Helen Aguayo just wants one thing, to get her husband out of prison. Aguayo is the wife of Conscientious Objector Augustine Aguayo who is currently serving and eight month sentence in prison in Germany for desertion.
On Tuesday at the Anti-War Teach-In sponsored by the Justice Coalition, Helen Aguayo spoke about her husband hoping to garner more support.
According to his wife, Aguayo enlisted in the Army as a medic in 2003 because he wanted to do great things for his country and to further his education. Aguayo, however, was not a Conscientious Objector when he first enlisted. He realized he could not kill right before he was to be deployed, said his wife.
Jim Lafferty, of the National Lawyer’s Guild and the Bill Smith Military Resistance Project said that according to the Geneva Convention, medics are not allowed to carry weapons or fight but Aguayo was issued a weapon regardless.
However, Aguayo refused to load his gun while he was serving in Iraq for a year.
After being deployed in February of 2004, Aguayo applied for discharge as a Conscientious Objector, however, six months into his detour he was denied without reason. Recently though, the Army has stated that his Believing his case was mishandled, Aguayo decided to file a Writ of Habeas Corpus with the federal court for the Army’s wrongful denial of his CO discharge. Prompted by Aguayos filing of Habeas Corpus, the Army came up with a supplemental memorandum stating reasons for Aguayo’s denial of CO. The memorandum stated that because Agauyo was not religious and had not explained his claimed beliefs prior to or during his enlistment, his CO was denied. Aguayo’s wife believes this reason is invalid.
“Just because you’re not religious, doesn’t mean you don’t have a conscience,” she said.
On August 24, 2006, the habeas corpus was denied and a week later, Aguayo’s unit was ready for deployment again. On September 1, 2006 Aguayo went AWOL, missing his unit’s deployment. The next day Aguayo turned himself in to the Military Police station. However, he was told by Army personnel he would be going to Iraq even if they had to forcefully handcuff him in the plane, instead of facing a court-martial.

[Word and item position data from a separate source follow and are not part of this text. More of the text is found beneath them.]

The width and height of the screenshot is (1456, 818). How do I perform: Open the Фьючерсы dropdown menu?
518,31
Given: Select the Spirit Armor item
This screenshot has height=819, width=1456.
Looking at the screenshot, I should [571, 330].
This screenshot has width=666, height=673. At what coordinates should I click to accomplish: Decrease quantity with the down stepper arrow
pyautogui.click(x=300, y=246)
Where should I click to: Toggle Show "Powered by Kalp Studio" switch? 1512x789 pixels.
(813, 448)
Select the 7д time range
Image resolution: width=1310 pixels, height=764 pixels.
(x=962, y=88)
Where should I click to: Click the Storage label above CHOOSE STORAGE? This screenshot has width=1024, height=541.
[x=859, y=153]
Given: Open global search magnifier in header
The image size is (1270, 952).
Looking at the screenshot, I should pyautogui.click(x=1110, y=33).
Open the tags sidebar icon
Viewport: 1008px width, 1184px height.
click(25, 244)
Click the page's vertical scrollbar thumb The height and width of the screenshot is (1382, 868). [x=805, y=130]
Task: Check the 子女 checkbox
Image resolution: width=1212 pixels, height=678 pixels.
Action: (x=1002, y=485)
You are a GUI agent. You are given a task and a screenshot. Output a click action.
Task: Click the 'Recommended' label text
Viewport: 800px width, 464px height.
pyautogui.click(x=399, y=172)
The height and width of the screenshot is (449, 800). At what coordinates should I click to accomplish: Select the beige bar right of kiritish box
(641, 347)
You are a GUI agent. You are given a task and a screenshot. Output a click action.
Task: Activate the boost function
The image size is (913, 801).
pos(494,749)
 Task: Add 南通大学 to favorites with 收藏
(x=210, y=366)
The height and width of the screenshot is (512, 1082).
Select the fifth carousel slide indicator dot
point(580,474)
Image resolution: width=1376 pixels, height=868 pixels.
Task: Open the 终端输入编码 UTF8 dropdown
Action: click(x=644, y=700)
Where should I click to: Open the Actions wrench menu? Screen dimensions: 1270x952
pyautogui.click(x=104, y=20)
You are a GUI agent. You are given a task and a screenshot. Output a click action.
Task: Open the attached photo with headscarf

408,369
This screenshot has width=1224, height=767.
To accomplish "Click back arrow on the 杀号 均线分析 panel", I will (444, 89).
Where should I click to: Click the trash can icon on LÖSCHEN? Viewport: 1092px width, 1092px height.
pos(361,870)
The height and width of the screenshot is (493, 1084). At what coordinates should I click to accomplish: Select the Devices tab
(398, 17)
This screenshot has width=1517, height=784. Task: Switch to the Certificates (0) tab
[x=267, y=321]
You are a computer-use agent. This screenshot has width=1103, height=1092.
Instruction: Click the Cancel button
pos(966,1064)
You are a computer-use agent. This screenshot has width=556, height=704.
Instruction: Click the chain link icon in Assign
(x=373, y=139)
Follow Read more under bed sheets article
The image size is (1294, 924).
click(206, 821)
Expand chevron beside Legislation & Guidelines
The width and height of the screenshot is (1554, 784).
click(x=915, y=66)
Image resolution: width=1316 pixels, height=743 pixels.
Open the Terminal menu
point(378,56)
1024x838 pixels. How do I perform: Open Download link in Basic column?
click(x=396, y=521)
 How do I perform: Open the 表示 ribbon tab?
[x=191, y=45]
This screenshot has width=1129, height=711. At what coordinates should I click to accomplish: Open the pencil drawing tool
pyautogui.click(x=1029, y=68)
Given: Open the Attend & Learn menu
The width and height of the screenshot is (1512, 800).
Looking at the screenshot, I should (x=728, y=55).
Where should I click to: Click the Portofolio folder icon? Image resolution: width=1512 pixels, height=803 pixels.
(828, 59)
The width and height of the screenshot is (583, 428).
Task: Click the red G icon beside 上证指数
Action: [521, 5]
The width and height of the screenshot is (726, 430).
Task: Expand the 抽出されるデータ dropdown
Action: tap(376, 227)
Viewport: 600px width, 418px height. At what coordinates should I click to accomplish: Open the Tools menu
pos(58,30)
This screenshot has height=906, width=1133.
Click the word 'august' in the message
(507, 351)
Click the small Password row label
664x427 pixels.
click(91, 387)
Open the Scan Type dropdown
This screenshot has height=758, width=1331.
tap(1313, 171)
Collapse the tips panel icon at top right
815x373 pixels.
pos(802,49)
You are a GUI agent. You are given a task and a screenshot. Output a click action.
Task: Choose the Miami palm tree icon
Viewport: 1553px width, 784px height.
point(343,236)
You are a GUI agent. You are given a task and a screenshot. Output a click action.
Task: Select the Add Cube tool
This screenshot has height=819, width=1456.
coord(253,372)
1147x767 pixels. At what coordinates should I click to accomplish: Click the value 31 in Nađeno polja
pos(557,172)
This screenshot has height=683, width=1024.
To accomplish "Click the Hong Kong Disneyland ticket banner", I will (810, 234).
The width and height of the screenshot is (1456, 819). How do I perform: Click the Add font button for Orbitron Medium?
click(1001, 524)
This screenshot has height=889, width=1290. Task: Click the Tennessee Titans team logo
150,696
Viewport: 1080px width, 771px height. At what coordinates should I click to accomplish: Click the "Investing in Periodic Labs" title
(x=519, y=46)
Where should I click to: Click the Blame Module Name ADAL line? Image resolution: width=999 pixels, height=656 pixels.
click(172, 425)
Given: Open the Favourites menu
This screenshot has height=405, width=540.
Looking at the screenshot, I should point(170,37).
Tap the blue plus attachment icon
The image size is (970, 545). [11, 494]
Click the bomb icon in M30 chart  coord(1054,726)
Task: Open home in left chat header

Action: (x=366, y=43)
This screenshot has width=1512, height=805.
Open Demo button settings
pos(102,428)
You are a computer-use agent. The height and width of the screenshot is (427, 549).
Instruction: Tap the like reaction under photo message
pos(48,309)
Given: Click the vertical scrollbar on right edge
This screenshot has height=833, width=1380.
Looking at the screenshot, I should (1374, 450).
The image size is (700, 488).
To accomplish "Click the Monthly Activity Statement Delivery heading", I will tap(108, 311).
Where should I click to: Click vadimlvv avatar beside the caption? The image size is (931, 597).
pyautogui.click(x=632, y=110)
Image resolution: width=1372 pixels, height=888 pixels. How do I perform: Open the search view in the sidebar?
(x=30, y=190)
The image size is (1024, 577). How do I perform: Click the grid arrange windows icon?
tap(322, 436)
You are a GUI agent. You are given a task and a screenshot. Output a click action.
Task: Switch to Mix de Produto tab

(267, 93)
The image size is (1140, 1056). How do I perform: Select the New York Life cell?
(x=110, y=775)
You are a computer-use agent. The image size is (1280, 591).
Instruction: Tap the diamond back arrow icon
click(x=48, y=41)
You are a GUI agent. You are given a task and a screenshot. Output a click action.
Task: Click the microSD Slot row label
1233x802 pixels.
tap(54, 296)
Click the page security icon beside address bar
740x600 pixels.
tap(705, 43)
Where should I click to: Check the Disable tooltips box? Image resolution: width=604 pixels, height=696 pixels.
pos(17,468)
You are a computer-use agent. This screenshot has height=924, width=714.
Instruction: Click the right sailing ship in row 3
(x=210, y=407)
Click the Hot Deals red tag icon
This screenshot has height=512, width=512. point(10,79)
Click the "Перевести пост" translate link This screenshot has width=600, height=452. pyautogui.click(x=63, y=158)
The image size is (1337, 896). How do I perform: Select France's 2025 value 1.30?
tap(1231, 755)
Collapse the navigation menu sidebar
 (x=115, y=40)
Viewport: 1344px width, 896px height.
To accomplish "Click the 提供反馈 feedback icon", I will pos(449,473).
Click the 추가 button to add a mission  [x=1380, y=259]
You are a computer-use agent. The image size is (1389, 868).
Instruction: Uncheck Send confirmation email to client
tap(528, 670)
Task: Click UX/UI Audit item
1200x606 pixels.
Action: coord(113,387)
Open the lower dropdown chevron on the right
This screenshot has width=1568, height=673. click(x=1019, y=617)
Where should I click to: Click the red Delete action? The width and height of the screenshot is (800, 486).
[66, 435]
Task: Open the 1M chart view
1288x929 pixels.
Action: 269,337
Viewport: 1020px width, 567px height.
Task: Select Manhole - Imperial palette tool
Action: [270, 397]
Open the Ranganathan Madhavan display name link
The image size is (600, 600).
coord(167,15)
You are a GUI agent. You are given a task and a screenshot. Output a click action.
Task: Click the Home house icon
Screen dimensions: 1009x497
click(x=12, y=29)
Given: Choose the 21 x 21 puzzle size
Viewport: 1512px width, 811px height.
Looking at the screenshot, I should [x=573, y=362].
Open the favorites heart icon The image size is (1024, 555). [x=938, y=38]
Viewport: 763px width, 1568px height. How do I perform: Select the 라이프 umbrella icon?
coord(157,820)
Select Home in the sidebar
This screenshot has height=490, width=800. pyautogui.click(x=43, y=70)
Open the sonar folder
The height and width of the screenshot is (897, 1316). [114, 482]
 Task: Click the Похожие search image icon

In September of 2006, Aguayo again went AWOL in Germany. Believing he had no other option other than to go back to Iraq, Aguayo decided to flee his home base in Schweinfurt and go into hiding in California. On September 26, he held a press conference from Los Angeles, California expressing his beliefs against the war. That same day he drove up to Barstow, California and turned himself in at Fort Irwin.
According to his wife, Aguayo was convicted of desertion before the 30 days were up. According to military protocol, once a member of the Army has been AWOL for 30 days or more then can be charged with desertion, however Aguayo’s wife says he was only gone for 25 days.
Aguayo appealed his case and maintains the fact that his fits the description of a CO. His case is currently at the U.S. Court of Appeals for the Federal Circuit in Washington, D.C.
Despite this anti-war teach-in being peaceful, it did not go unopposed. Many member’s of the Conservative Coalition were present at the teach-in. One member was Thomas Armistead, who was standing outside the door handing out flyers that stated “Augustine Aguayo is NO Hero”. Armistead who was a medic for 14 months in the army said that “[Agauyo] is claiming to speak for the soldiers. He was perfectly fine with serving in the military but days before he was being deployed he claimed to be a CO.” Another member who declined to state his name said, “He is responsible for what he signed up for and that filing for a CO is just a way to get out of the war.”
Both of these members claimed to be there own free will and not because they are supporting their coalition, however an email was sent out by Melissa Cassara of the Conservative Coalition asking members to support them to combat the anti-American and anti-military speakers. The email also had questions listed that members should think about asking Agauyo’s wife.
Although she faced some opposition from an angry coalition member, Agauyo’s wife went on trying to gain assistance. When asked about how the family is facing her husband’s jail time, she said “It’s difficult for our children, especially in school, it’s hard for them to focus. They just want their father back.”